The judgment of the court, therefore, must be reversed and the cause remanded for a new trial; and it is

So ordered.

ESCANABA COMPANY v. CHICAGO.

1. The Chicago River and its branches, although lying within the limits of the State of Illinois, are navigable waters of the United States over which Congress, in the exercise of its power under the commerce, clause of the Constitution, may exercise control to the extent necessary to protect, preserve, and improve their free navigation; but until that body acts, the State has plenary authority over bridges across them, and may vest, in Chicago jurisdiction over the construction, repair, and use of those bridges within the city.

2. There is nothing in the ordinance of July 13, 1787, or in the subsequent legislation of Congress, that precludes the State from exercising that authority.

APPEAL from the Circuit Court of the United States for the Northern District of Illinois.

The case is fully stated in the opinion of the court.

Mr.
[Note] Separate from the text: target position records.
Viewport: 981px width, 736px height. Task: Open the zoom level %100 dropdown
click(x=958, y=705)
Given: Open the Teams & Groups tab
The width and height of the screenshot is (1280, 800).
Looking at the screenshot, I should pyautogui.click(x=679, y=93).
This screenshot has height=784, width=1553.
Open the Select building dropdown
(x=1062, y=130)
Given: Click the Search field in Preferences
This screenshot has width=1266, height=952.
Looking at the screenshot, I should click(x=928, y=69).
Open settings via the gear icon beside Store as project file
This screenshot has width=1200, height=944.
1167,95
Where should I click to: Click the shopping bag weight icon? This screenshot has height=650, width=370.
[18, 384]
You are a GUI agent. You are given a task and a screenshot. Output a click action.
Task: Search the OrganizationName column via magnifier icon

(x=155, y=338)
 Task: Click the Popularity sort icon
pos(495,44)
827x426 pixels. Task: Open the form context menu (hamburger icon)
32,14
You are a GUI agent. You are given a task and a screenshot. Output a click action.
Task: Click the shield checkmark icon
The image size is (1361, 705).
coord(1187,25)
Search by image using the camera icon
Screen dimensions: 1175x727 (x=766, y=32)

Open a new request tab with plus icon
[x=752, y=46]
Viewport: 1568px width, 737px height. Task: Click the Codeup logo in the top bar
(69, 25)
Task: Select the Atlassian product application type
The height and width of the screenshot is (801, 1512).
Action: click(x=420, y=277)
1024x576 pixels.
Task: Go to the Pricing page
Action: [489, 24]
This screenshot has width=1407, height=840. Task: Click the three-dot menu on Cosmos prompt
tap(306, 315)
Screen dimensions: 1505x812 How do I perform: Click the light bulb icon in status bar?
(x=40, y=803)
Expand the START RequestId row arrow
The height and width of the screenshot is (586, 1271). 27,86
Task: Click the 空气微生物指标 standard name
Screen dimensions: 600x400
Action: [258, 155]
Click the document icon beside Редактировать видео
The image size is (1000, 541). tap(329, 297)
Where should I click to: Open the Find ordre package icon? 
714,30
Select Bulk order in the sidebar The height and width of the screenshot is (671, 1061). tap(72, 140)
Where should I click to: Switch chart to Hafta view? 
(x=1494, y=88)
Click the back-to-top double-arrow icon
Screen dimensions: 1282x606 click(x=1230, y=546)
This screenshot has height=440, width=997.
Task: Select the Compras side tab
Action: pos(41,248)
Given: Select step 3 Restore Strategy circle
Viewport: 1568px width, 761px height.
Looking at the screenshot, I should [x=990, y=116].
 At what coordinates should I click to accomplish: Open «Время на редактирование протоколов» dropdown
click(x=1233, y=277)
Alexander T. Britton, Mr. Jehiel H. McGowan, and Mr. Homer Cook for the appellant.

Mr. Frederick S. Winston, Jr., for the appellee.

MR. JUSTICE FIELD delivered the opinion of the court. The Escanaba and Lake Michigan Transportation Company, a corporation created under the laws of Michigan, is the owner of three steam-vessels engaged in the carrying trade between ports and places in different states on Lake Michigan and the navigable waters connecting with it. The vessels are enrolled and licensed for the coasting trade, and are principally employed in carrying iron ore from the port of Escanaba, in Michigan, to the docks of the Union Iron and Steel Company on the south fork of the south branch of the Chicago River in the city of Chicago. In their course up the river and its south branch and fork to the docks they are required to pass through draws of several bridges constructed over the stream by the city of Chicago; and it is of obstructions caused by the closing of the draws, under an ordinance of the city, for a designated hour of the morning and evening during week-days, and by a limitation of the time to ten minutes, during which a draw may be left open for the passage of a vessel, and by some of the piers in the south branch and fork, and the bridges resting on ther, that the corporation complains; and to enjoin the city from closing the draws for the morning and evening hours designated, and enforcing the ten minutes' limitation, and to compel the removal of the objectionable piers and bridges, the present bill is filed.

The river and its branches are entirely within the State of Illinois, and all of it, and nearly all of both branches that is navigable, are within the limits of the city of Chicago. The river, from the junction of its two branches to the lake, is about three-fourths of a mile in length. The branches flow in opposite directions and meet at its head, nearly at right angles with it. Originally the width of the river and its branches seldom exceeded one hundred and fifty feet; of the branches and fork it was often less than one hundred feet; but it has been greatly enlarged by the city for the convenience of its commerce.